Output the records in full, exactly as given.
##############################
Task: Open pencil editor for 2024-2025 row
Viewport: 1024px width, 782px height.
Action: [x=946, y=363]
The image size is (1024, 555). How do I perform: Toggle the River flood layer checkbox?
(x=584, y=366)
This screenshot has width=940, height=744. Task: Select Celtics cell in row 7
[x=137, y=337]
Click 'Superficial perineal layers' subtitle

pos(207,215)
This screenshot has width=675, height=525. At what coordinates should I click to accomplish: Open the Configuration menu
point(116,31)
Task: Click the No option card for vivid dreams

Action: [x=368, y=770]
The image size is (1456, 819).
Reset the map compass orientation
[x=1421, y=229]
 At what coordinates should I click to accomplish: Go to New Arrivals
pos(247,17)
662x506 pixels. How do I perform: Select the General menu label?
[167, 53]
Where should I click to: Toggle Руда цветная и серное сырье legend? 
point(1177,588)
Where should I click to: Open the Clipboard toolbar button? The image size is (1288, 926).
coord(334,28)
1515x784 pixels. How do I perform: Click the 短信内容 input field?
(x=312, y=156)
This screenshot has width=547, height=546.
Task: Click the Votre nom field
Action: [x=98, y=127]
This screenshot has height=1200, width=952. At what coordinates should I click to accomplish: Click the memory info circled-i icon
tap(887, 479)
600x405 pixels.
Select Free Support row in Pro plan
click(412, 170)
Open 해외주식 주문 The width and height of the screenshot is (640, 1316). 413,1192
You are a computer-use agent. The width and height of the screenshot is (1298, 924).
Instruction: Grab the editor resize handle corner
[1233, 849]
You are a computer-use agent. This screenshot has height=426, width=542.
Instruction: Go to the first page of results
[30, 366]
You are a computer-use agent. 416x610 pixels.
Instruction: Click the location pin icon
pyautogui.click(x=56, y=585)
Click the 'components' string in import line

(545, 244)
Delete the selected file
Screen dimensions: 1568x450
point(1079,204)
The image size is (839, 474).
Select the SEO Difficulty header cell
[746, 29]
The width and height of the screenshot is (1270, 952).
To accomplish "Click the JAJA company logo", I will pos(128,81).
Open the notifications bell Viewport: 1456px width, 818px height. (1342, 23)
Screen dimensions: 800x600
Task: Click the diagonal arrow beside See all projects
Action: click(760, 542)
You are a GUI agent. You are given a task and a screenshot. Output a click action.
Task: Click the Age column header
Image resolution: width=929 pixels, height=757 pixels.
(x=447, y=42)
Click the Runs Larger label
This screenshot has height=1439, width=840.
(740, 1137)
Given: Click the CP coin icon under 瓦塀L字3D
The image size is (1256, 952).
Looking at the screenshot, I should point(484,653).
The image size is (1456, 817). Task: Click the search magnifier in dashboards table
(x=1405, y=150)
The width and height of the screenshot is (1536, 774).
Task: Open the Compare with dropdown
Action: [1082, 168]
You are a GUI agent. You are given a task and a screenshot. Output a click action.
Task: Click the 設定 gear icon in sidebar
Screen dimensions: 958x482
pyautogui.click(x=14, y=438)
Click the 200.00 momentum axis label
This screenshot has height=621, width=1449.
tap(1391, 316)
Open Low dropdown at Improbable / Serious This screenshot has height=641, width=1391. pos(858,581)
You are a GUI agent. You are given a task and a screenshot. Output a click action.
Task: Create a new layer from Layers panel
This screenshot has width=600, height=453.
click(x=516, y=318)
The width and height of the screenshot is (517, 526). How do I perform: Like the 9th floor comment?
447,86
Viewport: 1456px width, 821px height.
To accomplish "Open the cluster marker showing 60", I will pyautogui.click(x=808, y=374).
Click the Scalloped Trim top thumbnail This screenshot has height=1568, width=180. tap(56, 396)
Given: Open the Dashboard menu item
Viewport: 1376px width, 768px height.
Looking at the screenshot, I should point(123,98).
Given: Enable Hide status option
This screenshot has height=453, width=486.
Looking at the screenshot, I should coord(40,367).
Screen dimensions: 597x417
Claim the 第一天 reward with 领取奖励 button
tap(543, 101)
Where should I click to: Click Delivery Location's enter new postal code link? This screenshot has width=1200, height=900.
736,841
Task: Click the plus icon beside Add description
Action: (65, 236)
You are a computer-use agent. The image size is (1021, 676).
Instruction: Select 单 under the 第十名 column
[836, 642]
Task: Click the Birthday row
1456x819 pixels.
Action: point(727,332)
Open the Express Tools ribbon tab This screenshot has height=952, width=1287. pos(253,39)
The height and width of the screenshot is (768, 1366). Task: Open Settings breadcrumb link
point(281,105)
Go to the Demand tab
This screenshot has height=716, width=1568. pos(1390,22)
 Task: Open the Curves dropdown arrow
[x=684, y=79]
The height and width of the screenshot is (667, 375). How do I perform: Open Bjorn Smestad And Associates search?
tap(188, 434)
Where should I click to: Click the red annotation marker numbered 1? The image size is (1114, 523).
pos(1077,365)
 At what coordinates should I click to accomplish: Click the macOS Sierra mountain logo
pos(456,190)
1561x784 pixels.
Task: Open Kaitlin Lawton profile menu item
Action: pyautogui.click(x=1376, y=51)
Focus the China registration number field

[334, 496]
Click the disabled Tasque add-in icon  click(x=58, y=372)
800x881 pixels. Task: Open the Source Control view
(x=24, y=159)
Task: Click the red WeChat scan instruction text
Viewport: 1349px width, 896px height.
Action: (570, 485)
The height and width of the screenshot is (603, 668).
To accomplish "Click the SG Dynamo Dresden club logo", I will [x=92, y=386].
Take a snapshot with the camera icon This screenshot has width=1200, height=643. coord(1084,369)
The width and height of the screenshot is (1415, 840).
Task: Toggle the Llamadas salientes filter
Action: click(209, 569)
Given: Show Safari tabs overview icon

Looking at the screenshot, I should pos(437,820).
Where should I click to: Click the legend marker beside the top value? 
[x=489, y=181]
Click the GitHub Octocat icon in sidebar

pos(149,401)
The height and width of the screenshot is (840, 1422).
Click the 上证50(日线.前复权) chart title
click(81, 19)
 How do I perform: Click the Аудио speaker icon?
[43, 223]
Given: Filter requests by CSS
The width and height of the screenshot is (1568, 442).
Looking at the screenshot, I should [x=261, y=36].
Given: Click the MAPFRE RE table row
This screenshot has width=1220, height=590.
##############################
Solution to the problem:
Task: Open pencil editor for 2024-2025 row
Viewport: 1024px width, 782px height.
Action: [x=946, y=363]
The image size is (1024, 555). How do I perform: Toggle the River flood layer checkbox?
(x=584, y=366)
This screenshot has width=940, height=744. Task: Select Celtics cell in row 7
[x=137, y=337]
Click 'Superficial perineal layers' subtitle

pos(207,215)
This screenshot has width=675, height=525. At what coordinates should I click to accomplish: Open the Configuration menu
point(116,31)
Task: Click the No option card for vivid dreams

Action: [x=368, y=770]
The image size is (1456, 819).
Reset the map compass orientation
[x=1421, y=229]
 At what coordinates should I click to accomplish: Go to New Arrivals
pos(247,17)
662x506 pixels. How do I perform: Select the General menu label?
[167, 53]
Where should I click to: Toggle Руда цветная и серное сырье legend? 
point(1177,588)
Where should I click to: Open the Clipboard toolbar button? The image size is (1288, 926).
coord(334,28)
1515x784 pixels. How do I perform: Click the 短信内容 input field?
(x=312, y=156)
This screenshot has width=547, height=546.
Task: Click the Votre nom field
Action: [x=98, y=127]
This screenshot has height=1200, width=952. At what coordinates should I click to accomplish: Click the memory info circled-i icon
tap(887, 479)
600x405 pixels.
Select Free Support row in Pro plan
click(412, 170)
Open 해외주식 주문 The width and height of the screenshot is (640, 1316). 413,1192
You are a computer-use agent. The width and height of the screenshot is (1298, 924).
Instruction: Grab the editor resize handle corner
[1233, 849]
You are a computer-use agent. This screenshot has height=426, width=542.
Instruction: Go to the first page of results
[30, 366]
You are a computer-use agent. 416x610 pixels.
Instruction: Click the location pin icon
pyautogui.click(x=56, y=585)
Click the 'components' string in import line

(545, 244)
Delete the selected file
Screen dimensions: 1568x450
point(1079,204)
The image size is (839, 474).
Select the SEO Difficulty header cell
[746, 29]
The width and height of the screenshot is (1270, 952).
To accomplish "Click the JAJA company logo", I will pos(128,81).
Open the notifications bell Viewport: 1456px width, 818px height. (1342, 23)
Screen dimensions: 800x600
Task: Click the diagonal arrow beside See all projects
Action: click(760, 542)
You are a GUI agent. You are given a task and a screenshot. Output a click action.
Task: Click the Age column header
Image resolution: width=929 pixels, height=757 pixels.
(x=447, y=42)
Click the Runs Larger label
This screenshot has height=1439, width=840.
(740, 1137)
Given: Click the CP coin icon under 瓦塀L字3D
The image size is (1256, 952).
Looking at the screenshot, I should point(484,653).
The image size is (1456, 817). Task: Click the search magnifier in dashboards table
(x=1405, y=150)
The width and height of the screenshot is (1536, 774).
Task: Open the Compare with dropdown
Action: [1082, 168]
You are a GUI agent. You are given a task and a screenshot. Output a click action.
Task: Click the 設定 gear icon in sidebar
Screen dimensions: 958x482
pyautogui.click(x=14, y=438)
Click the 200.00 momentum axis label
This screenshot has height=621, width=1449.
tap(1391, 316)
Open Low dropdown at Improbable / Serious This screenshot has height=641, width=1391. pos(858,581)
You are a GUI agent. You are given a task and a screenshot. Output a click action.
Task: Create a new layer from Layers panel
This screenshot has width=600, height=453.
click(x=516, y=318)
The width and height of the screenshot is (517, 526). How do I perform: Like the 9th floor comment?
447,86
Viewport: 1456px width, 821px height.
To accomplish "Open the cluster marker showing 60", I will pyautogui.click(x=808, y=374).
Click the Scalloped Trim top thumbnail This screenshot has height=1568, width=180. tap(56, 396)
Given: Open the Dashboard menu item
Viewport: 1376px width, 768px height.
Looking at the screenshot, I should point(123,98).
Given: Enable Hide status option
This screenshot has height=453, width=486.
Looking at the screenshot, I should coord(40,367).
Screen dimensions: 597x417
Claim the 第一天 reward with 领取奖励 button
tap(543, 101)
Where should I click to: Click Delivery Location's enter new postal code link? This screenshot has width=1200, height=900.
736,841
Task: Click the plus icon beside Add description
Action: (65, 236)
You are a computer-use agent. The image size is (1021, 676).
Instruction: Select 单 under the 第十名 column
[836, 642]
Task: Click the Birthday row
1456x819 pixels.
Action: point(727,332)
Open the Express Tools ribbon tab This screenshot has height=952, width=1287. pos(253,39)
The height and width of the screenshot is (768, 1366). Task: Open Settings breadcrumb link
point(281,105)
Go to the Demand tab
This screenshot has height=716, width=1568. pos(1390,22)
 Task: Open the Curves dropdown arrow
[x=684, y=79]
The height and width of the screenshot is (667, 375). How do I perform: Open Bjorn Smestad And Associates search?
tap(188, 434)
Where should I click to: Click the red annotation marker numbered 1? The image size is (1114, 523).
pos(1077,365)
 At what coordinates should I click to accomplish: Click the macOS Sierra mountain logo
pos(456,190)
1561x784 pixels.
Task: Open Kaitlin Lawton profile menu item
Action: pyautogui.click(x=1376, y=51)
Focus the China registration number field

[334, 496]
Click the disabled Tasque add-in icon  click(x=58, y=372)
800x881 pixels. Task: Open the Source Control view
(x=24, y=159)
Task: Click the red WeChat scan instruction text
Viewport: 1349px width, 896px height.
Action: (570, 485)
The height and width of the screenshot is (603, 668).
To accomplish "Click the SG Dynamo Dresden club logo", I will [x=92, y=386].
Take a snapshot with the camera icon This screenshot has width=1200, height=643. coord(1084,369)
The width and height of the screenshot is (1415, 840).
Task: Toggle the Llamadas salientes filter
Action: click(209, 569)
Given: Show Safari tabs overview icon

Looking at the screenshot, I should pos(437,820).
Where should I click to: Click the legend marker beside the top value? 
[x=489, y=181]
Click the GitHub Octocat icon in sidebar

pos(149,401)
The height and width of the screenshot is (840, 1422).
Click the 上证50(日线.前复权) chart title
click(81, 19)
 How do I perform: Click the Аудио speaker icon?
[43, 223]
Given: Filter requests by CSS
The width and height of the screenshot is (1568, 442).
Looking at the screenshot, I should [x=261, y=36].
Given: Click the MAPFRE RE table row
This screenshot has width=1220, height=590.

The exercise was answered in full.